Kriya is a Sanskrit word meaning complete action, deed, or effort. The root, kri, means to do or create. Within the context of Kundalini Yoga, kriya refers to a single or specific set of yogic exercises designed to create a predictable outcome in consciousness. The end result of a kriya is cumulative, and more than the sum of its parts.
The instructions for any given kriya will include the sequence of postures and, if applicable, the suggested time in each exercise, eye focus, and accompanying breath or sound. Kriyas make up the body of most Kundalini Yoga practice.
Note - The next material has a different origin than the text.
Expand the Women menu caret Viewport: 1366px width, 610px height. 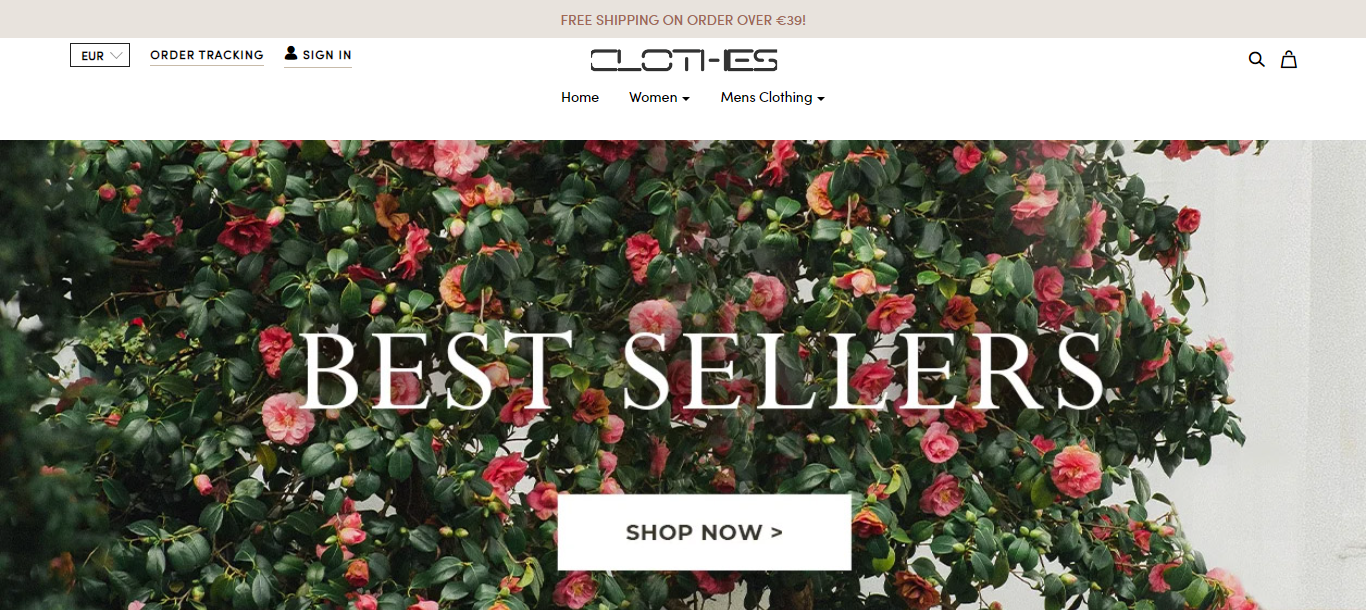click(x=686, y=99)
In practice, a teacher or practitioner will select a kriya to work with, which could be for anything from deep sleep to spinal flexibility, from relieving inner anger to radiant skin. A kriya may also support a specific body part or organ. Most involve a particular sequence of postures, sound, and breath techniques.
The wisdom of Kundalini Yoga holds that the angles of the asanas, fueled by the breath, re-tuned by the repetition of mantra, and concentrated by the eye focus and body locks, change us at the core of our being. This is empowering for the practitioner, who engages a practice with the potential to create real and immediate change.
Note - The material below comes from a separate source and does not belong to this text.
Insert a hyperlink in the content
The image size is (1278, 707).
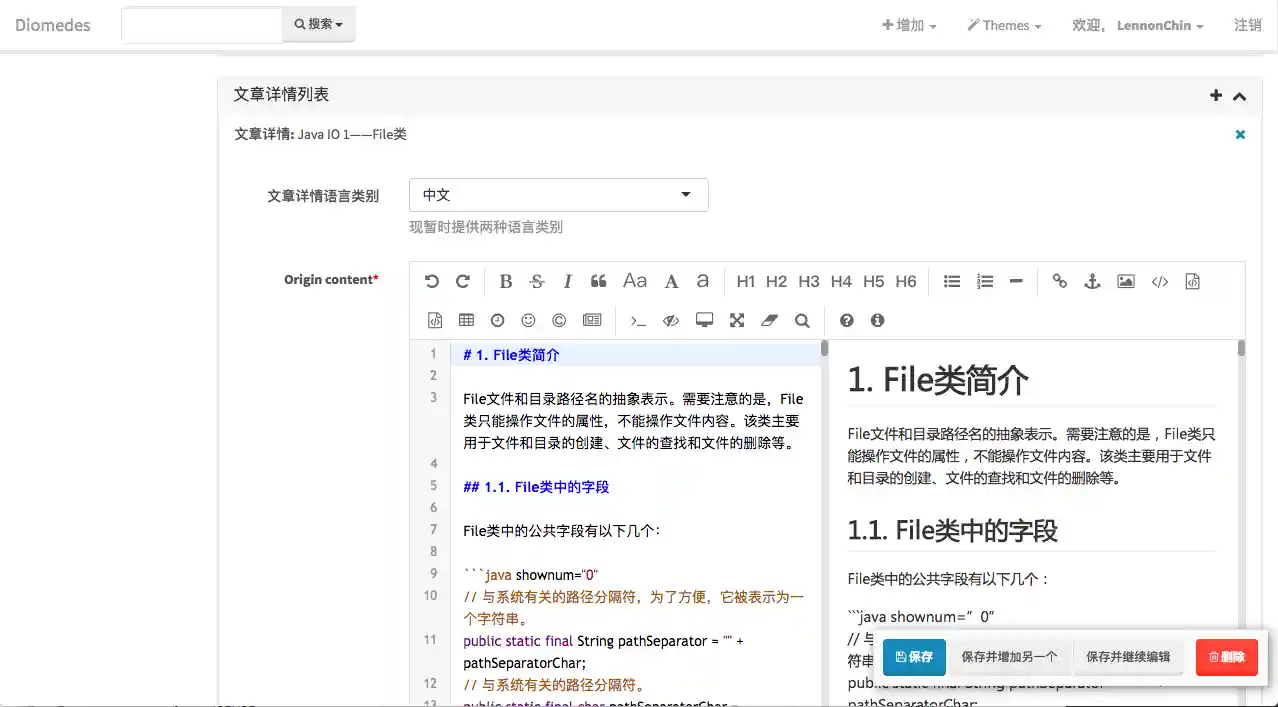pos(1060,281)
The end goal, beyond the benefits of physical exercise, is to lubricate the joints, open the energy channels, cleanse the blood, and prepare the mind and body for meditation.
Technically, kriya is the umbrella term for any complete action, be it a yoga set or meditation. Although we often differentiate these for convenience, there is significant overlap between them, as most of our meditation practices are active, and involve a combination of physical movement or mudra, tailored breath, and sound. And while all kriyas are complete in themselves, some will involve more physical action with multiple asanas or exercises, and some are more introspective. The kriyas will be differentiated as “yoga sets” or “meditations” based on the degree of physical activity versus meditative action. You may sometimes hear Kundalini Yoga teachers use the word “kriya” to refer to yoga sets in particular, but technically it is an overarching term to describe both the yoga sets and meditations.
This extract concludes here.